§ EXERCISE PROMPT
Rewrite the entries below, replacing "screenshot" with "screen capture" everywhere it occurs and keeping everything else the same. Omit the pictures from your answer.

== MATERIAL FOR THIS TASK ==

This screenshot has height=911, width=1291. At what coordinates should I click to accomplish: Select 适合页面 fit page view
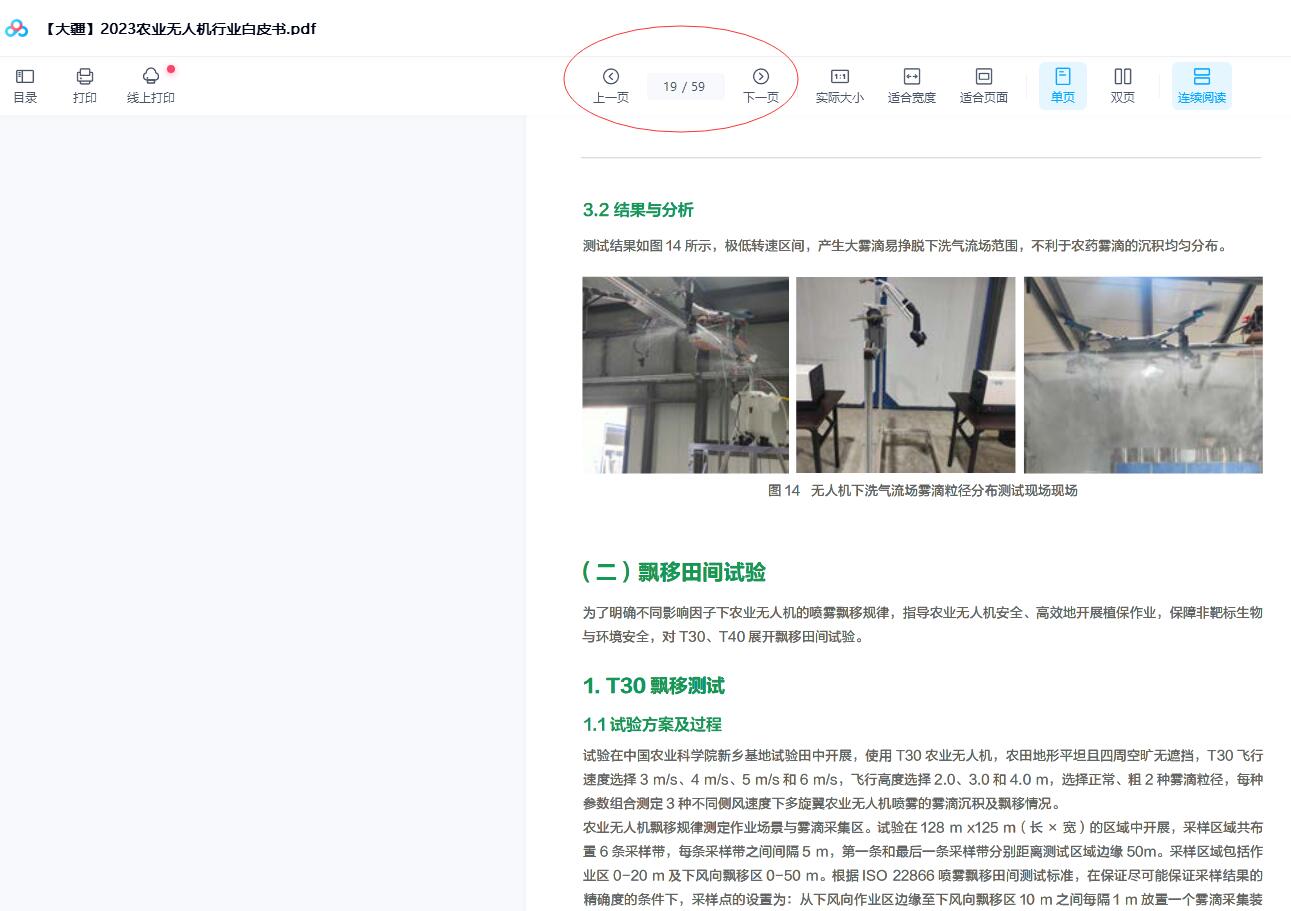click(x=983, y=86)
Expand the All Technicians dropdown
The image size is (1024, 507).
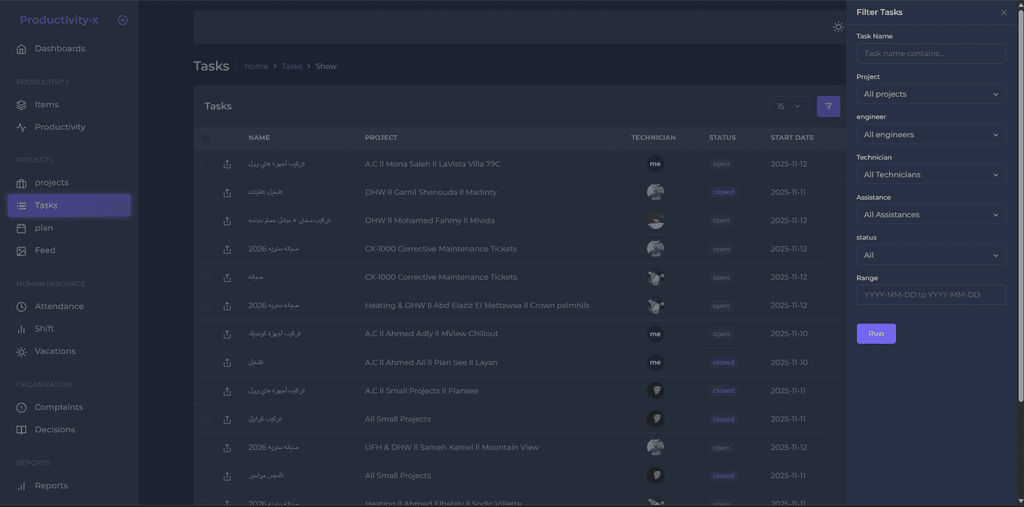tap(930, 175)
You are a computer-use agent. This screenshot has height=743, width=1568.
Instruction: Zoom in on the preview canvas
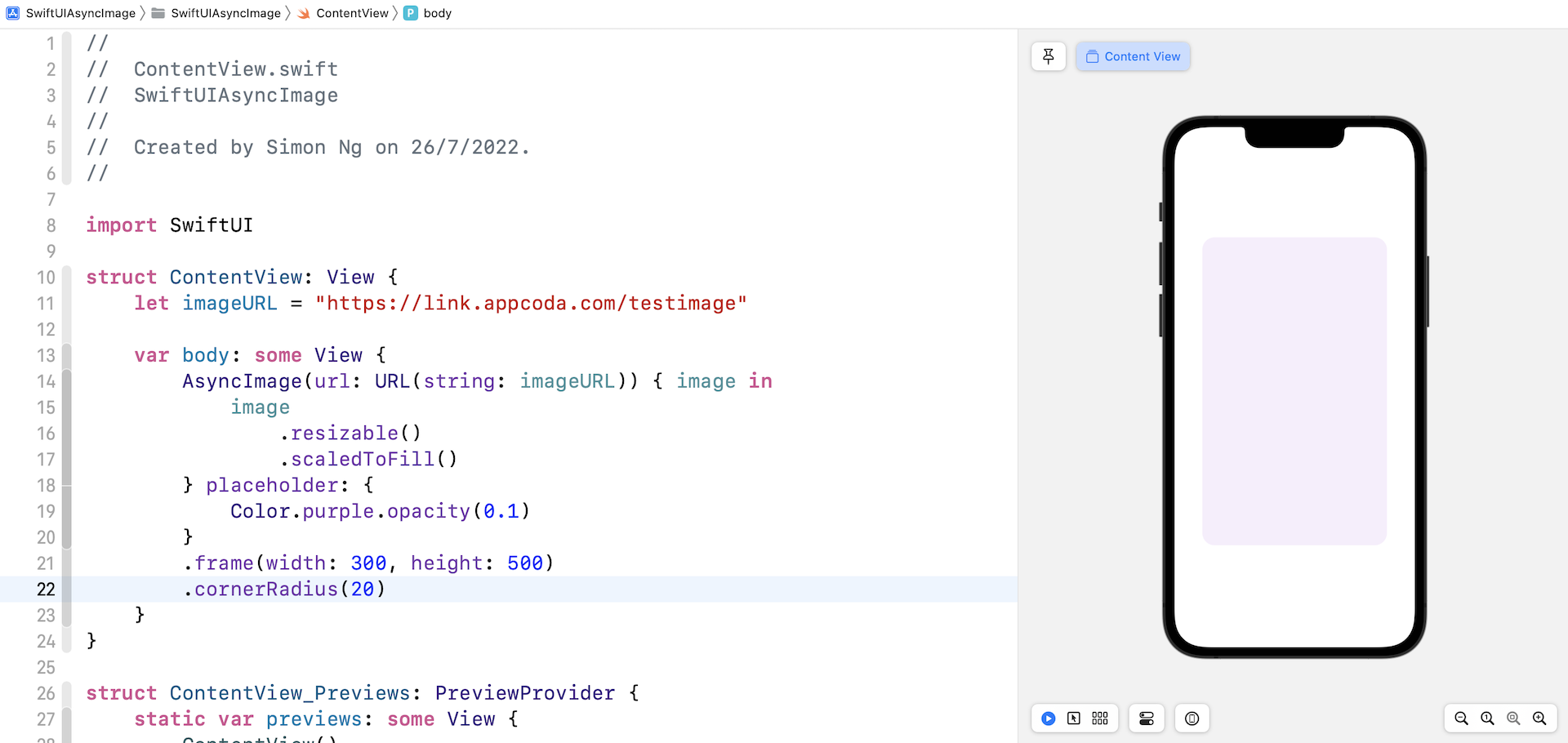pos(1540,719)
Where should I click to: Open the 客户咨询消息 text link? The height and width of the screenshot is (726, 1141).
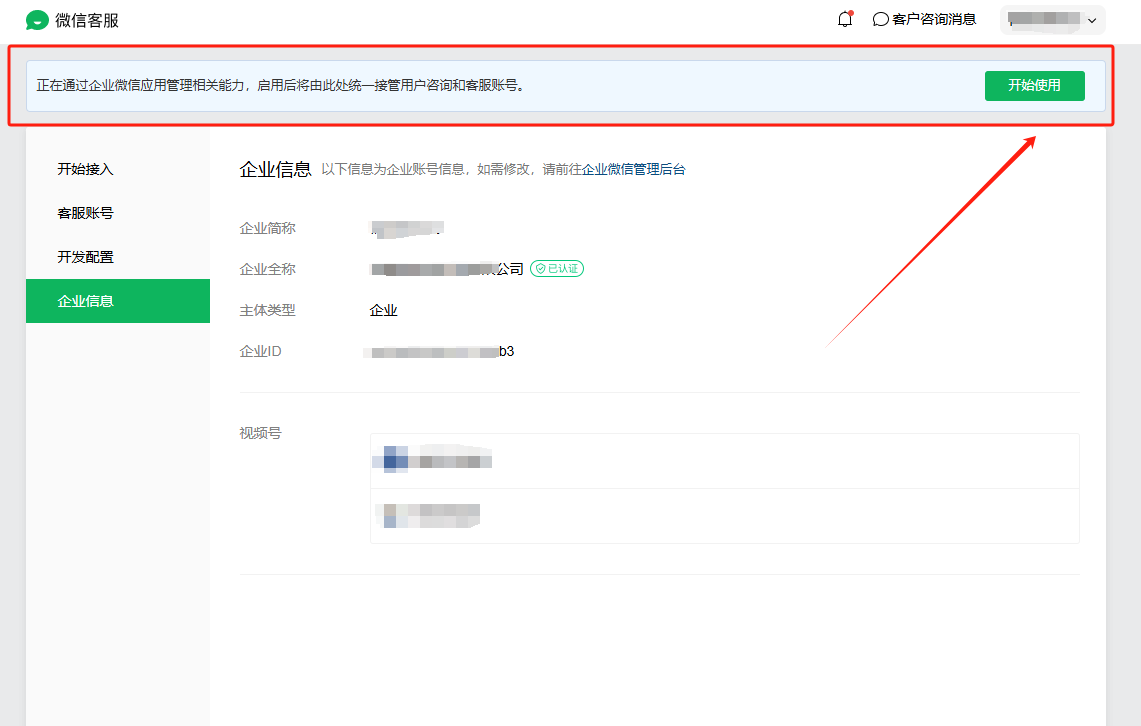(934, 19)
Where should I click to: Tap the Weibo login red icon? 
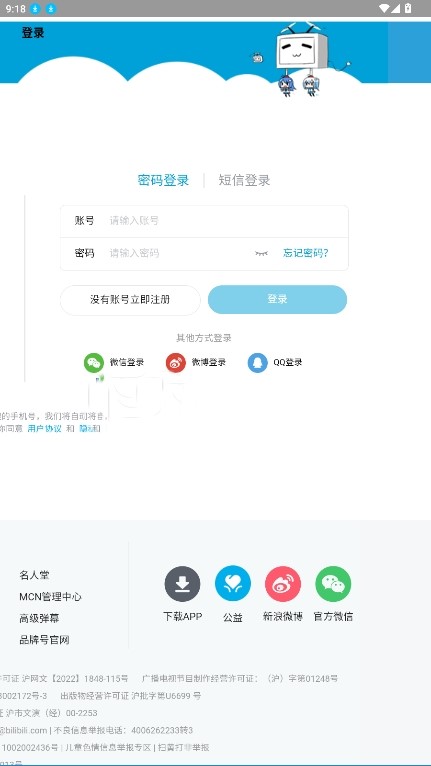(176, 363)
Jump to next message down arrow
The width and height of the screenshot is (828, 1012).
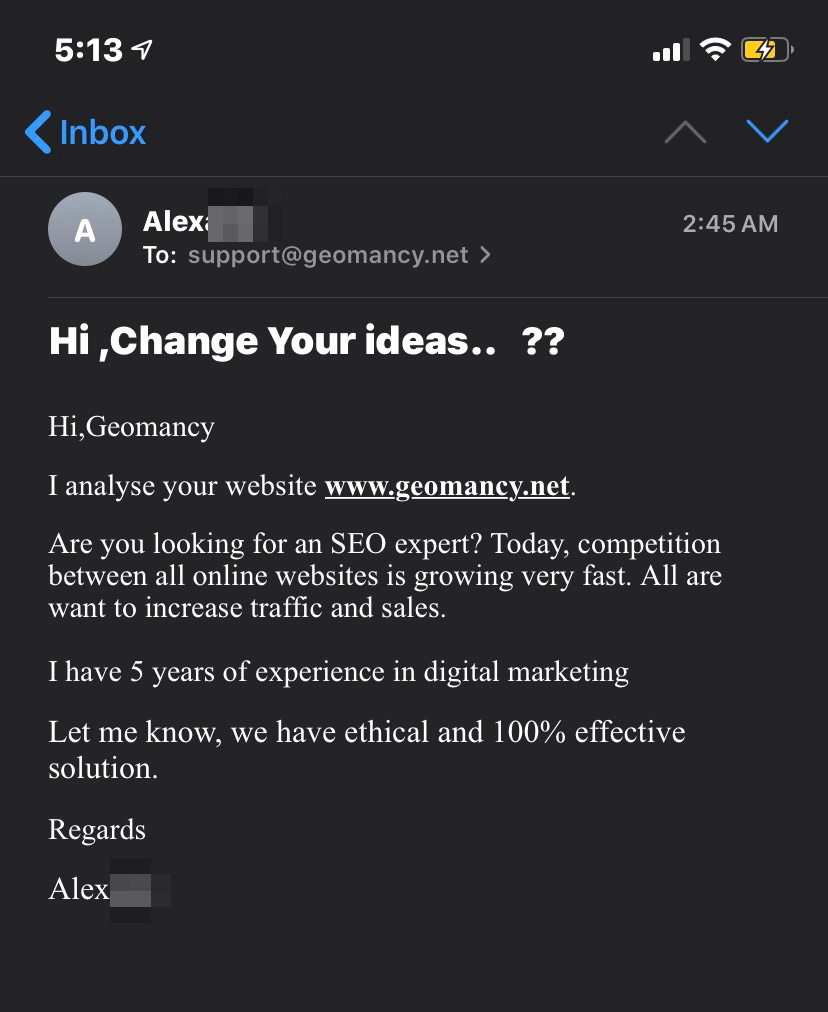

===

§ RESPONSE TO THIS EXERCISE
This screen capture has height=911, width=1291. At what coordinates should I click to accomplish: Select 适合页面 fit page view
click(x=983, y=86)
Expand the All Technicians dropdown
The image size is (1024, 507).
tap(930, 175)
You are a computer-use agent. This screen capture has height=743, width=1568.
Instruction: Zoom in on the preview canvas
pos(1540,719)
Where should I click to: Open the 客户咨询消息 text link? The height and width of the screen capture is (726, 1141).
(934, 19)
Where should I click to: Tap the Weibo login red icon? 
(176, 363)
Jump to next message down arrow
The width and height of the screen capture is (828, 1012).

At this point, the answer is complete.